Stephen McNally and Roxanne Makasdjian/UC Berkeley

View the video

Meet the robot that can do parkour.

Salto, a lightweight bot that stands on one skinny leg like a flamingo, can leap from floor to wall, then off again — like parkour athletes bouncing between buildings, researchers from the University of California, Berkeley report December 6 in Science Robotics.

Salto’s not the highest jumping robot out there, but it’s got something others lack: speed. The new bot can spring a meter off the ground in just 0.58 seconds — about what a bullfrog can do, study coauthor Duncan Haldane said in a news conference December 5.

The robot’s mix of air and speed could one day aid search-and-rescue teams, he said. Ideally, a rescue robot would be able to move quickly and nimbly over rubble (SN: 12/13/14, p. 16). To do that, Haldane said, “it has to be able to jump.”

For now, Salto is “great eye candy,” says roboticist Jeff Duperret of the University of Pennsylvania. The study’s authors “came up with a new idea and showed it really clearly,” he says.
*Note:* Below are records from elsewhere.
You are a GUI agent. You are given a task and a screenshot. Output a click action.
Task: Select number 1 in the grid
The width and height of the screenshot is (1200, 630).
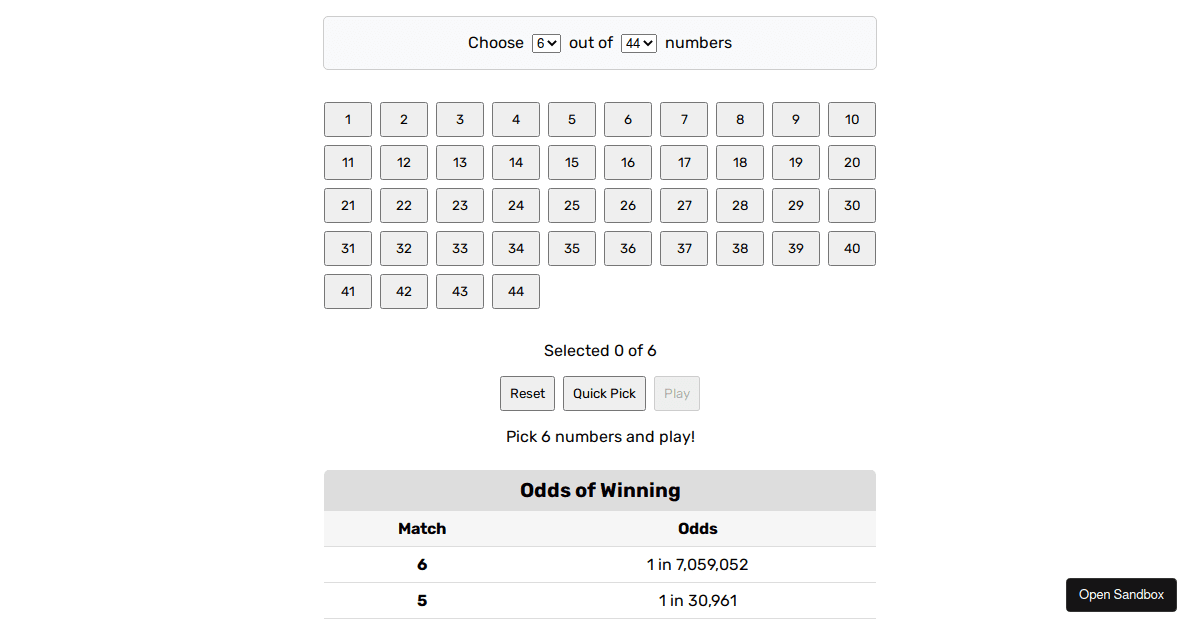tap(347, 119)
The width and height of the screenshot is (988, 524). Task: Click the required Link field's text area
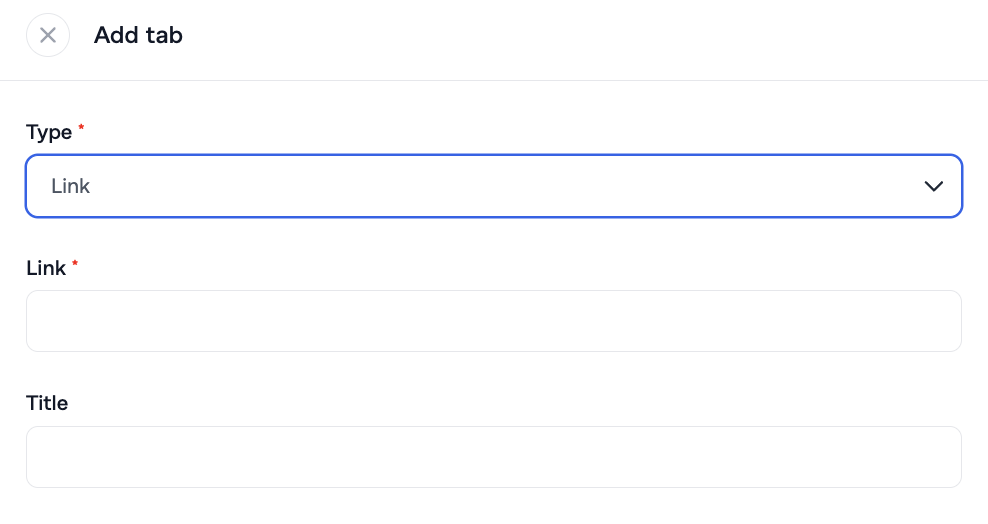tap(493, 321)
BOUNCY BABY The lesser galago, or bush baby, can jump high and fast: In just four seconds, the tiny creature can do a series of five jumps and reach a height of 8.5 meters. EcoPic/iStockphoto
Haldane’s bot was inspired by a tiny, saucer-eyed primate called the lesser galago (also known as a bush baby). “Animals can outclass any robot when it comes to jumping,” Haldane said. Galagos, in particular, stand out: They’ve got the highest known vertical jumping agility — the ratio of maximum jumping height to the time it takes to complete a jump. 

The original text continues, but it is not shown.